Viewing these transformations and the futures they produce as seepages prompts a different understanding of borders, territory, and borderland landscapes. In a recent intervention, Philip Steinberg and Kimberley Peters (2015, 261) propose the notion of wet ontologies to unsettle our understanding of terrain by “unearthing a material perspective that acknowledges the volumes within which territory is practiced: a world of fluidities where place is forever in formation and where power is simultaneously projected on, through, in, and about space.” Wet ontologies provoke a reconsideration of volume as a lively space that exists dynamically, both above and below the surface. Yet to think volume as wet might not go far enough toward unsettling our eventful and catastrophic imaginary of borders in the Anthropocene. Seepage prompts us to attend not just to liquidity, but also to intermediate states of matter—to transformations between land and water and to the spaces that emerge in between (see McLean 2011).
To this end, we might think with the notion of seepage to imagine damp ontologies, which foreground not just liquidity, but its emergences, disappearances, and oozings.

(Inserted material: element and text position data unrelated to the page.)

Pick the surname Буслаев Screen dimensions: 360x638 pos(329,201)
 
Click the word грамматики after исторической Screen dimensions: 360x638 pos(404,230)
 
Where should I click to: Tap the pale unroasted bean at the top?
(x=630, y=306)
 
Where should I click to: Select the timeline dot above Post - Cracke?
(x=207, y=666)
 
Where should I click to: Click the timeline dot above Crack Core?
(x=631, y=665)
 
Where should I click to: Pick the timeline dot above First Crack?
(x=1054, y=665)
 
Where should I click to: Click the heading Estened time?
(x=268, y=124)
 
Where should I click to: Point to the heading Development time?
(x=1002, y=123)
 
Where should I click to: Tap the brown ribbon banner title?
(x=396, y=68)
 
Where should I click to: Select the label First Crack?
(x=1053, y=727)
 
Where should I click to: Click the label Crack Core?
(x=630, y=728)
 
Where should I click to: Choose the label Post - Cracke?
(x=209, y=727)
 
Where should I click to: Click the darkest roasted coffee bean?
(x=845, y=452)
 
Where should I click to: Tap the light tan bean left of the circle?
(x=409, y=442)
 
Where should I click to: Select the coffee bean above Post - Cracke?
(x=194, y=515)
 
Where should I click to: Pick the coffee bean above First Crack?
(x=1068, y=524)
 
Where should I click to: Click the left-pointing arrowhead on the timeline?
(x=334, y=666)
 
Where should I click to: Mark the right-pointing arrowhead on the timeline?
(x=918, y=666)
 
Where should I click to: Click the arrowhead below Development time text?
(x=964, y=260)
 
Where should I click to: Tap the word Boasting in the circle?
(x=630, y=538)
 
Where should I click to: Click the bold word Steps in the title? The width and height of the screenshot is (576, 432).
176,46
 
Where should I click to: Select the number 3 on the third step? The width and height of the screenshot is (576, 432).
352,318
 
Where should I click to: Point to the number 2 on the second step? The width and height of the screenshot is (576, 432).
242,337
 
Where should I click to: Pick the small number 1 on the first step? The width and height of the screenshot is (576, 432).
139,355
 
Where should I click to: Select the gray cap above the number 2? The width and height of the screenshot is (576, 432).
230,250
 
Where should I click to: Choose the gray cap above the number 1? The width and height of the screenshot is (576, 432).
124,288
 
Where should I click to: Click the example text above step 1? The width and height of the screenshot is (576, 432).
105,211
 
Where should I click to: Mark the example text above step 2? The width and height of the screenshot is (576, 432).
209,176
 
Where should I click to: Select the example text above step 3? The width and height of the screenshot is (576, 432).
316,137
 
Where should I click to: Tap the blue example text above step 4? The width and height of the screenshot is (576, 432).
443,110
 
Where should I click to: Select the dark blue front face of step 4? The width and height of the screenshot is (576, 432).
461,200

To see environmental and demographic change as seepage implies a terrain that is shot through with, but also destabilized and transformed by, flow. It is also to understand such transformations as the product of changes that happen at paces not easily captured by the ethnographic gaze, at radically heterogeneous times and scales. In short, seepage points toward an ontology of land that abandons distinctions between solid and liquid, instead seeking to understand space and borders as rich with that which oozes.

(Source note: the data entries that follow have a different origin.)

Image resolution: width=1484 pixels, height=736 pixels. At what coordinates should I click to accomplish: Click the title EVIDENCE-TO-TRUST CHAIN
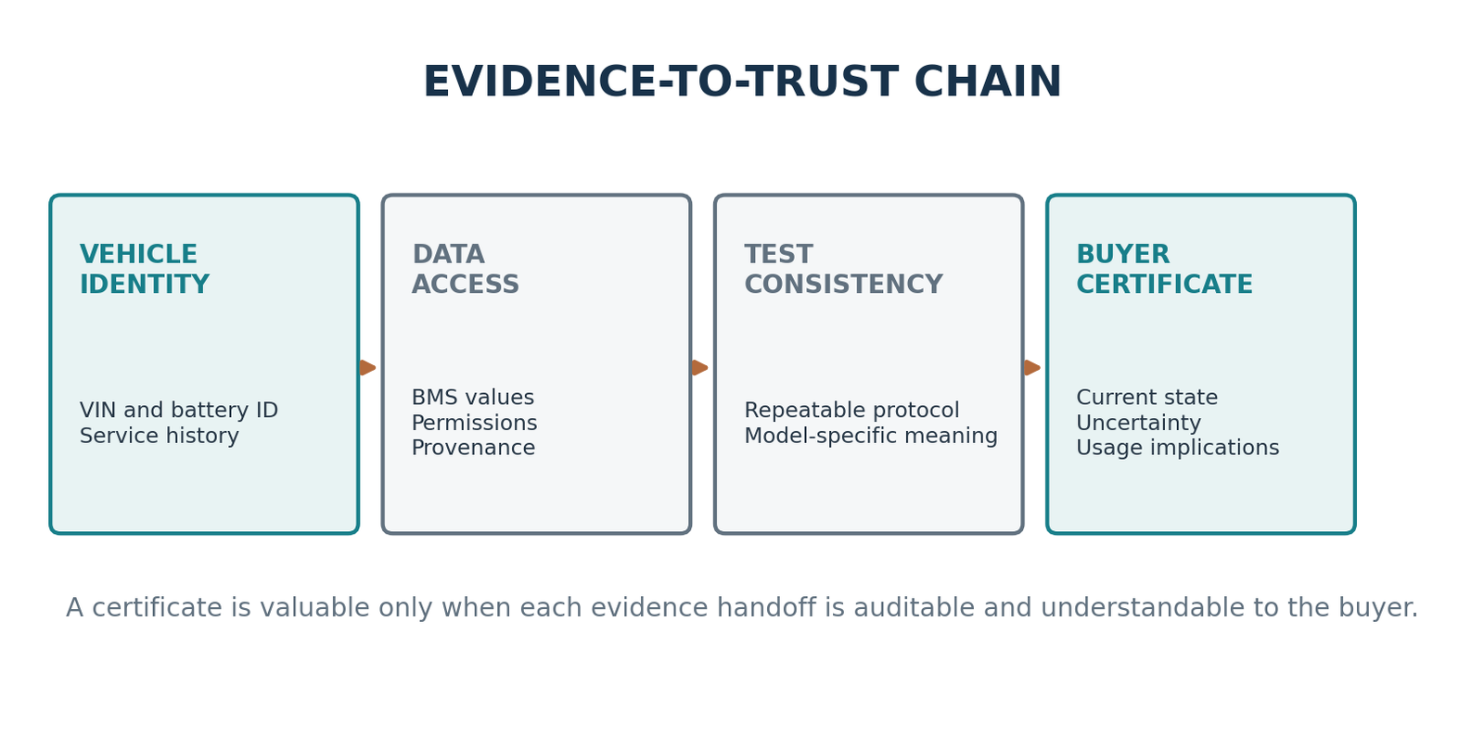click(742, 82)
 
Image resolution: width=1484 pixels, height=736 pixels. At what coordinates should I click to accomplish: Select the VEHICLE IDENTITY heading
click(145, 270)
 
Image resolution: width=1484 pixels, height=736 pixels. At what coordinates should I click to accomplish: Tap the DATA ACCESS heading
click(465, 270)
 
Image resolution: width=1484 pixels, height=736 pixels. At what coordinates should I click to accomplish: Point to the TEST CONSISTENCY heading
click(843, 270)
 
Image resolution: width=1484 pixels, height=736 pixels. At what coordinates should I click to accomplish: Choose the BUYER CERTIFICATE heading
click(1164, 270)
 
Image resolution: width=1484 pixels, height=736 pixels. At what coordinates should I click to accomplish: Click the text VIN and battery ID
click(179, 411)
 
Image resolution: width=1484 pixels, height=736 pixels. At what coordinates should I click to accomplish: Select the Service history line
click(159, 436)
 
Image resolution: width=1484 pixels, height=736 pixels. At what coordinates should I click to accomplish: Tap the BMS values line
click(472, 397)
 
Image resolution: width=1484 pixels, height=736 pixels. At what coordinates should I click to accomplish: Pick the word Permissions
click(474, 423)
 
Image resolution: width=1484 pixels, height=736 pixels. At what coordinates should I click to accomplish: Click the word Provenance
click(473, 448)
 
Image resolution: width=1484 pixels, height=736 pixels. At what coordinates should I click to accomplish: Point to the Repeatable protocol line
click(851, 411)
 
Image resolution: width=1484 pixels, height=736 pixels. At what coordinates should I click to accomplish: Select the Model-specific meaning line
click(871, 436)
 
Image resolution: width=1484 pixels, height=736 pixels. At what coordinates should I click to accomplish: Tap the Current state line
click(1146, 397)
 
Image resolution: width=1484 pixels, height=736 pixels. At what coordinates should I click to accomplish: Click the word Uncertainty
click(1138, 423)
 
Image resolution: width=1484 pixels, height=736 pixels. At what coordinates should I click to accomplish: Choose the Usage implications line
click(1177, 448)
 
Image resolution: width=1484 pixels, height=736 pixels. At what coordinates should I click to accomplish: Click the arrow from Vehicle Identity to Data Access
click(367, 367)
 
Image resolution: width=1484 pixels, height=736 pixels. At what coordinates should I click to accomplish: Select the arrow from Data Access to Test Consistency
click(699, 367)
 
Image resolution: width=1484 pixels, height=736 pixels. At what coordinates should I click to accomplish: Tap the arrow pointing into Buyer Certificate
click(1032, 367)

McLean, Stuart. 2011. “Black Goo: Forceful Encounters with Matter in Europe’s Muddy Margins.” Cultural Anthropology 26, no. 4: 589–619.
Paprocki, Kasia and Jason Cons. 2014. “Life in the Shrimp Zone: Aqua- and Other Cultures in Bangladesh’s Coastal Landscape.” Journal of Peasant Studies 41, no. 6: 1109–1130.
Steinberg, Philip, and Kimberley Peters. 2015. “Wet Ontologies, Fluid Spaces: Giving Depth to Volume through Oceanic Thinking.” Environment and Planning D 33, no. 2: 247–64.